To solve this problem, we need to
identify the addresses that are almost, but not quite the same, and then
send a single mailing to each address. We do that by using the Left
function (introduced in the December
2004 AccessWizard) to determine the duplicates, and then take the
first item that occurs.
Let's
start with the following table

This
table, like many I've seen, contains repetitive data. This is often
caused by importing data from different sources or poor control of data
entry -- almost certainly the case with the Tree Killing Catalog Company.
Our
goal is to send out only 5 mailings, one each to Sally Barnes, Rocco
Connell, Sam Jones, Mary Lawrence, and Patricia Quigley
If we
try the standard approach of either a "group by" or
"selecting unique values" in a query, we get:

This
query eliminated the exact duplicate record for Mary Lawrence, but we are
still left with the near exact match of Sally Barnes (10 Vinton Dr and 10
Vinton Drive) and Rocco Connell with his variations on Street.
To
solve this problem, we'll use a built-in Access function called Left to
get the first 6 characters of the Street Address. We will then use the
isolated string from the address field to select the first record in the
database with that address.
There's
no magic in the number 6, I just scanned the data and figured it would
that it was sufficient to make a match, but it depends on your database.
For example, in Maryland, street addresses typically have 4-6 digits in the
address, so you'd need to choose a higher number.
Back to
our left function -- it takes two arguments:
1. The
string that contains the characters
2. The number of characters to return.
We
construct it as follows in the query window:
AddressFirst6: Left ([Address], 6)
When we
put this into our "group by" query we get:

Note
that this is a "group by" or Totals query. Do you see the
highlighted ∑ (in some Access versions it will be depressed) button at
the top of the screen in the menu bar? That provides the "group
by" - it's a way of telling Access that the records that are exactly
the same should be grouped together. We've accepted the default of
"group by" for all fields except our primary key field,
Customer Key. For this field we've chosen First, which means that it will
not group on that field, but rather select the first one it comes to for
the rest of the grouped fields. This is an important issue since this is
the lever that we'll use to return the full field info from the table.
When we
run this we get:

We're
now down to 5 records, which is what we're looking for, however we still
don't have the full address.
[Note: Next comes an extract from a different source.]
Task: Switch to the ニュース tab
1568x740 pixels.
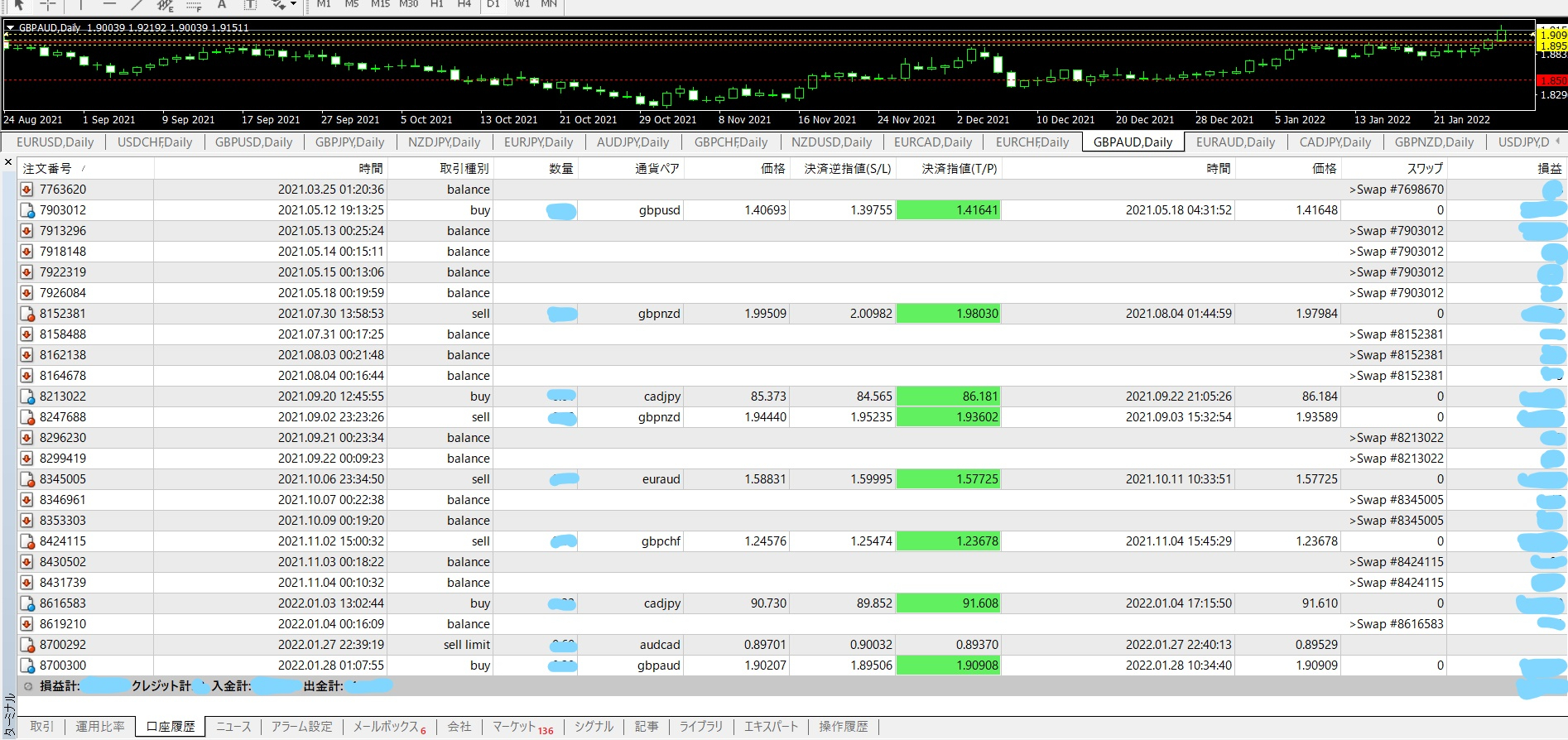Action: pyautogui.click(x=233, y=727)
We do, however, have a result called
"First of Customer key", our query above. We'll use this to get
the unique records with the complete address.
Our
plan will be to save this query as qryAddressFirst6, then use that query
to join with our address table to get only the unique addresses.
In
design view it looks like this:

Notice
that we've joined the query (qryAddressFirst6) to our address table
(tblAddress). We've joined on the Customer Key on both sides. In our
qryAddressFirst6, it's the Customer Key that we came to in our group by
query. In this type of join (called an inner join - See the October
2004 issue for more information on joins and relationships), only
those records which are exactly alike in the joined fields are returned.
When we
run this we get:

Here we
have our 5 addresses with no duplicates that we can use to create our
mailing list.
|